:: Information ::
- Opening Delimiter -

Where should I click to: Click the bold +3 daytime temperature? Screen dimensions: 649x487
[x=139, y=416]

- Closing Delimiter -
- Opening Delimiter -

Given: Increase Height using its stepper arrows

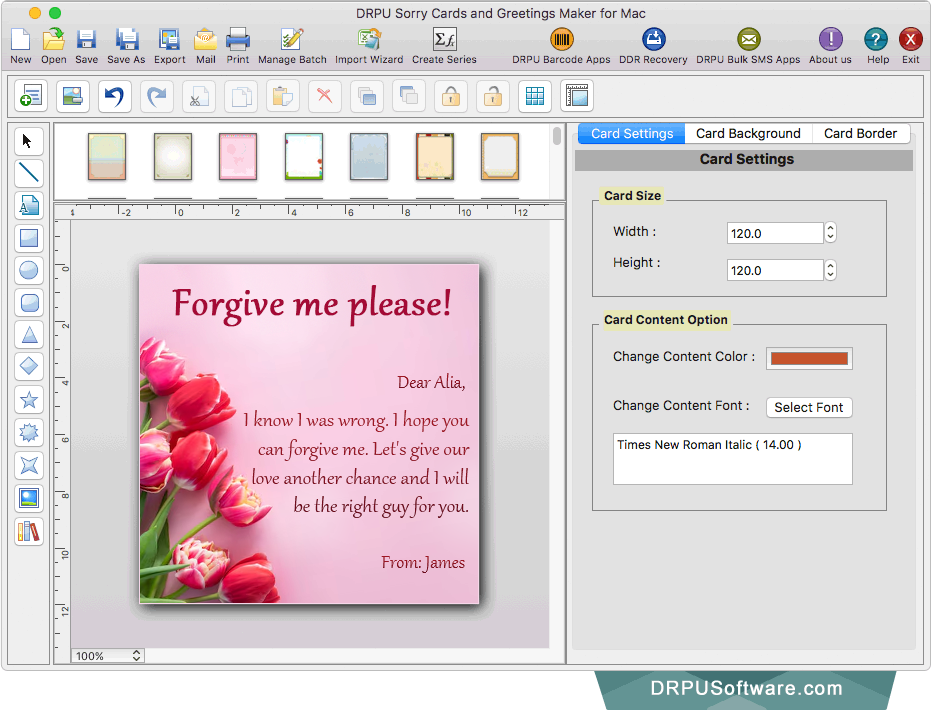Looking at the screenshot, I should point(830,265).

- Closing Delimiter -
- Opening Delimiter -

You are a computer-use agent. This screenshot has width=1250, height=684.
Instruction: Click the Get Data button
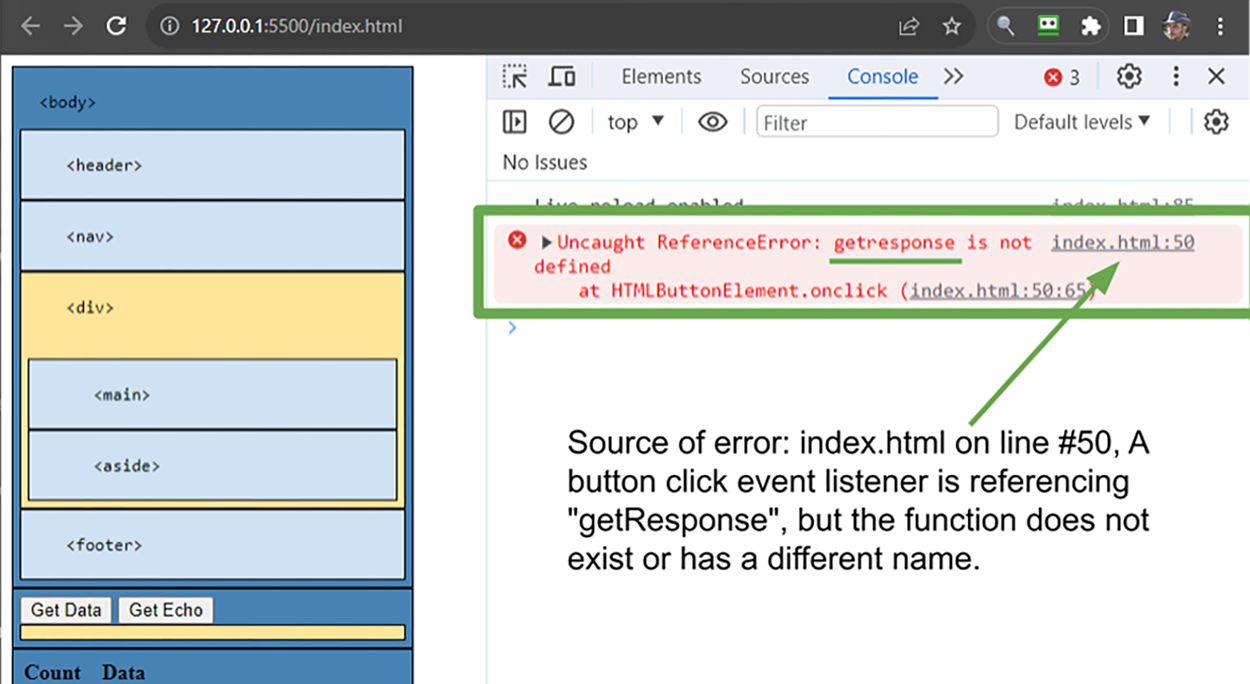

- Closing Delimiter -

From the data above, output exactly the lines between the one containing "You are a computer-use" and the one containing "Instruction: Click the Get Data button", counting both of them.

:: Reply to the task ::
You are a computer-use agent. This screenshot has width=1250, height=684.
Instruction: Click the Get Data button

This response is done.